Nuts are indeed high in fat and calories, but that’s not a bad thing. Studies continue to show that nuts have a high nutritional value and many health benefits. Adding nuts to your diet may even help support a healthy heart.
Why go nuts?
Studies have found that adding nuts to your diet has a positive impact on your health. Using information from the National Health and Nutrition Examination Survey (NHANES), researchers studied the connection between nut consumption and health in 13,292 adults who were at least 19 years old. They analyzed diet, other health habits, and markers of cardiovascular wellness, including blood pressure, waist circumference, height, weight, HDL “good” cholesterol, and fasting glucose to determine if there was a connection between nuts and improved health.

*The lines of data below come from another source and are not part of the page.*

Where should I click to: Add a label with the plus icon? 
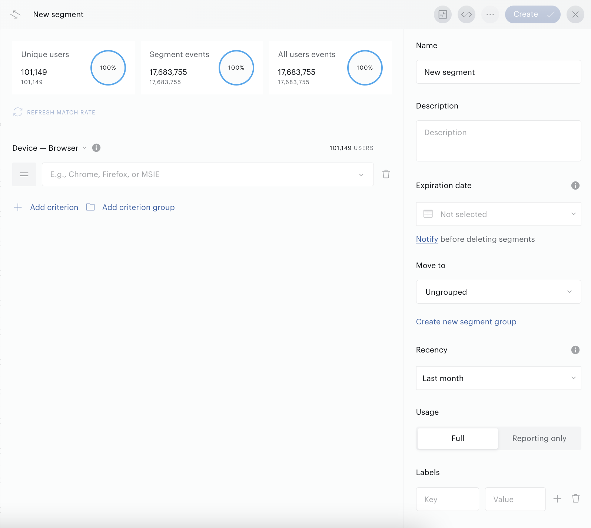coord(557,499)
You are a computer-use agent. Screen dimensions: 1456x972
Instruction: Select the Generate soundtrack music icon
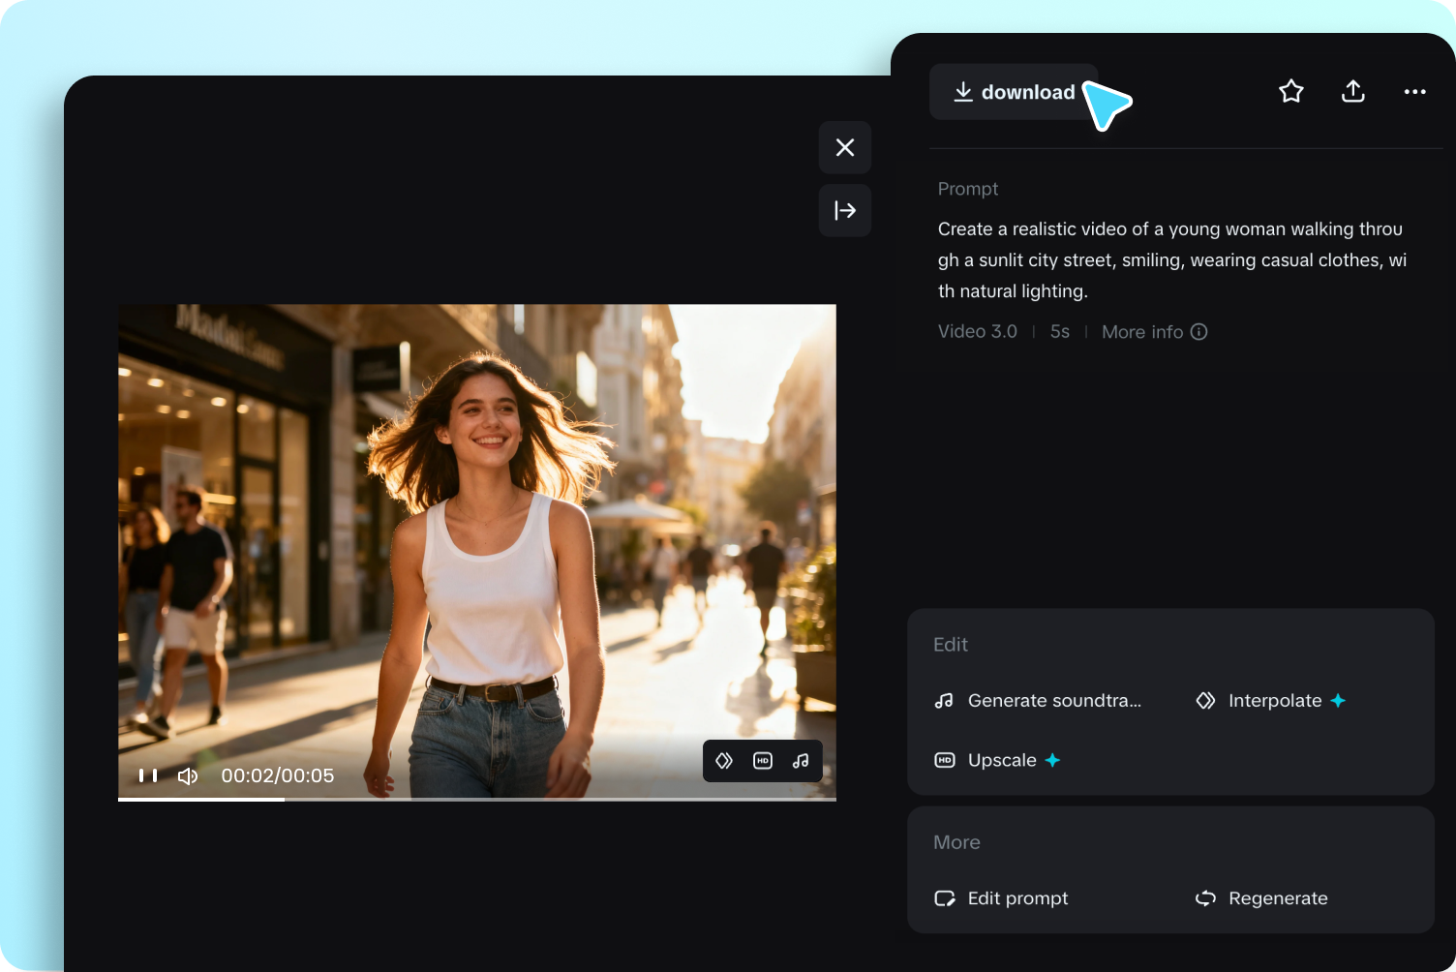point(944,700)
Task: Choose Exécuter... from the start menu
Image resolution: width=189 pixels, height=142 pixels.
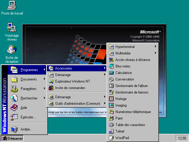Action: coord(28,117)
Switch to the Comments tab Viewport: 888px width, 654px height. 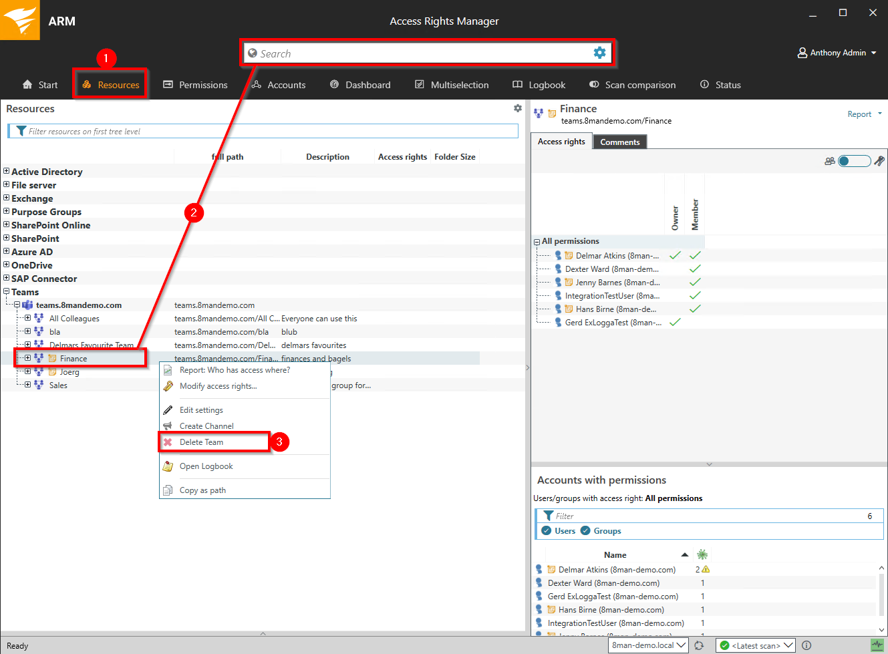tap(619, 142)
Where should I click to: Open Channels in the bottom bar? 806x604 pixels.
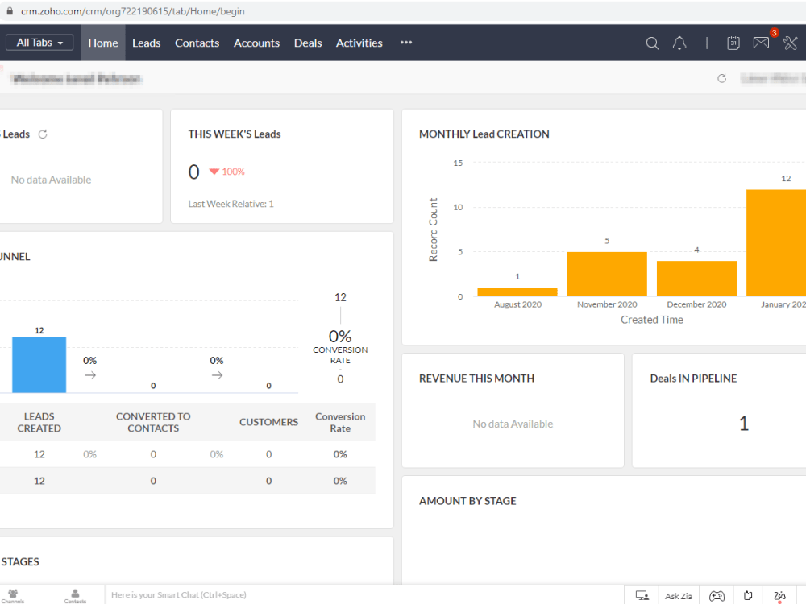coord(13,596)
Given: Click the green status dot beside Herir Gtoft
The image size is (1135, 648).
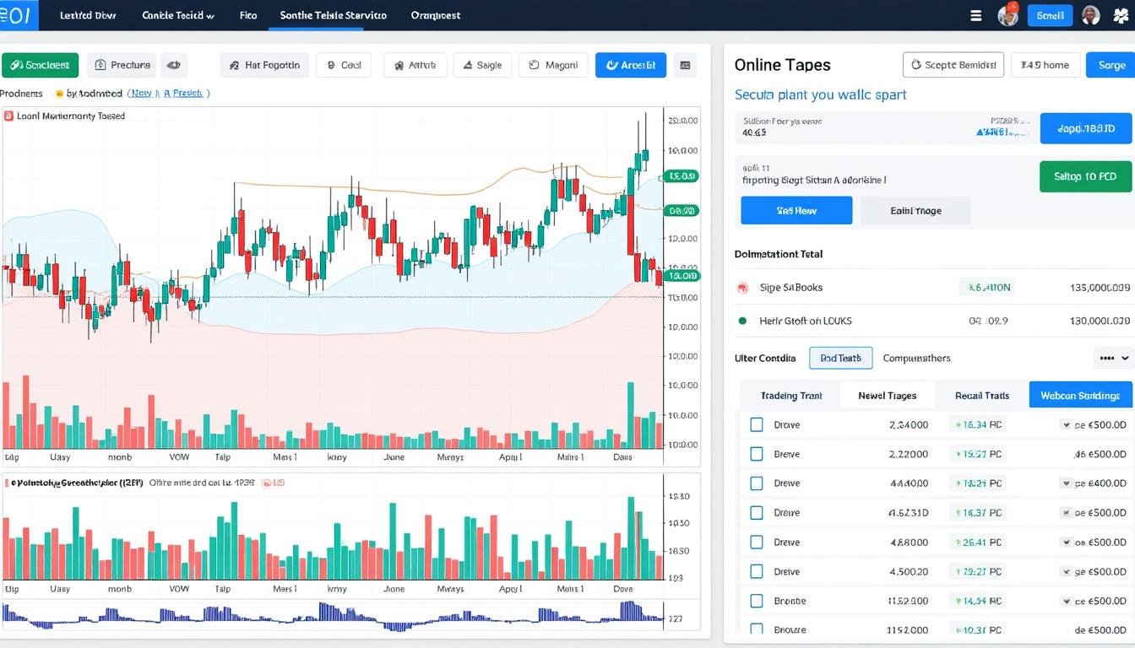Looking at the screenshot, I should pos(743,321).
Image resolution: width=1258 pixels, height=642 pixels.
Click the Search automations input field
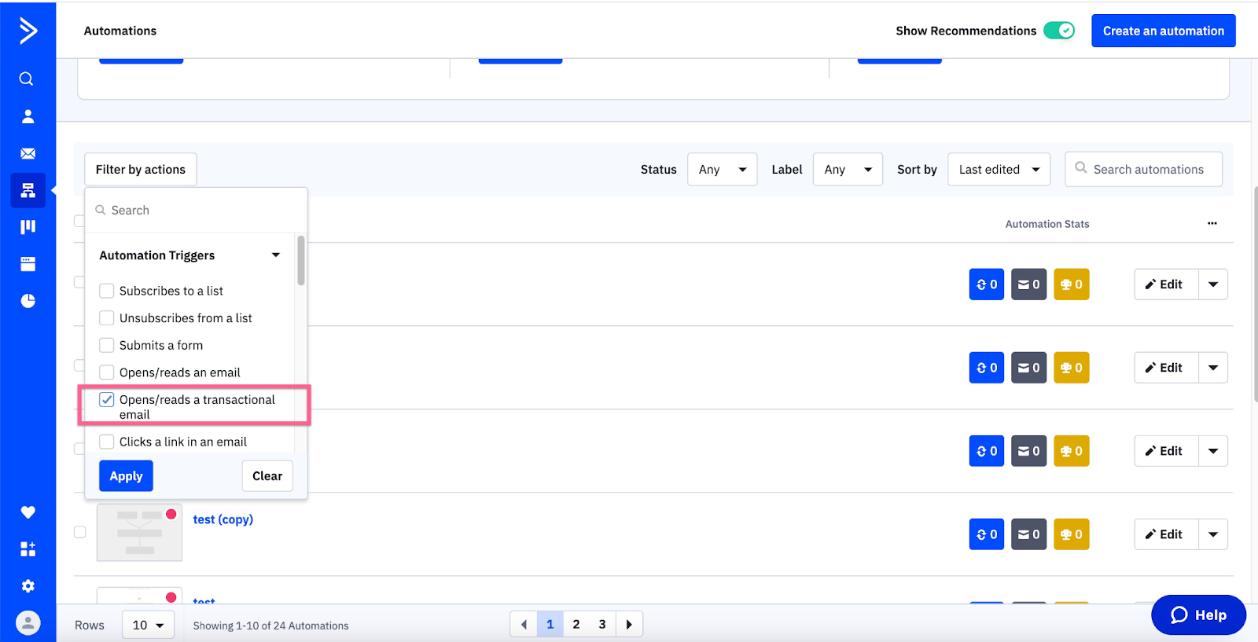tap(1148, 170)
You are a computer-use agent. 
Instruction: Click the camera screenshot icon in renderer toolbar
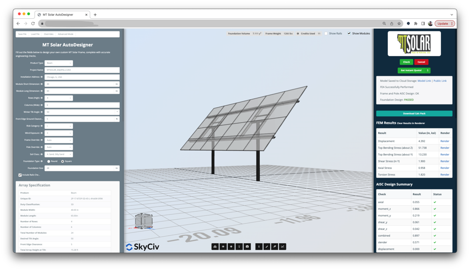point(247,246)
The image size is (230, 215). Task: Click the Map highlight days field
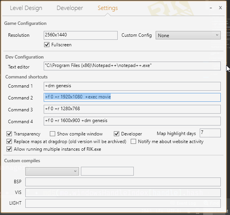[210, 133]
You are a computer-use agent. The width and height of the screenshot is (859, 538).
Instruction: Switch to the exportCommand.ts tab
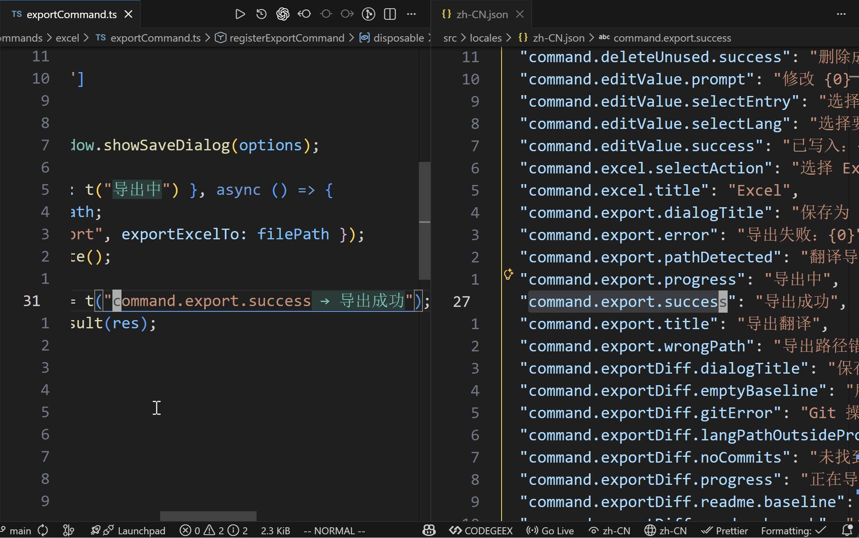point(72,14)
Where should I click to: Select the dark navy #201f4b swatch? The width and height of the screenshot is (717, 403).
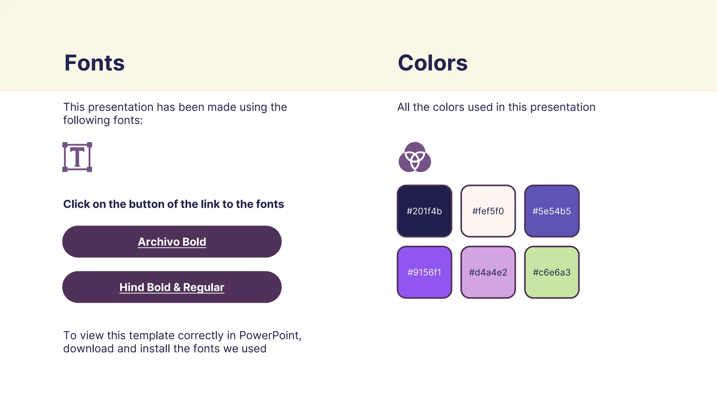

The researchers classified people eating 1/4 of an ounce of nuts per day, on average, as regular nut eaters. Volunteers also had their body mass index (BMI) calculated. The researchers defined volunteers with a (BMI) of 25 to 29.9 as being overweight. Anyone with a BMI greater than 30 were considered to be obese. Here’s what else they found:
- Approximately 19 percent of adults 19 to 50 years old, and 21 percent of adults 51 years and older regularly consumed nuts.
- Nut consumers had a lower BMI, 27.7 on average, versus an average BMI of 28.1 for non-nut eaters.
- Nut consumers had significantly smaller waist circumference measures, 37.6 inches on average, versus a 40-inch waist circumference for those who didn’t eat nuts.
- Tree nut consumers weighed less—an average of 174 pounds—compared with non-consumers, who weighed 178 pounds.
- Nut consumers were significantly less likely to have high blood pressure, abdominal obesity, high fasting glucose levels, and low HDL-cholesterol levels.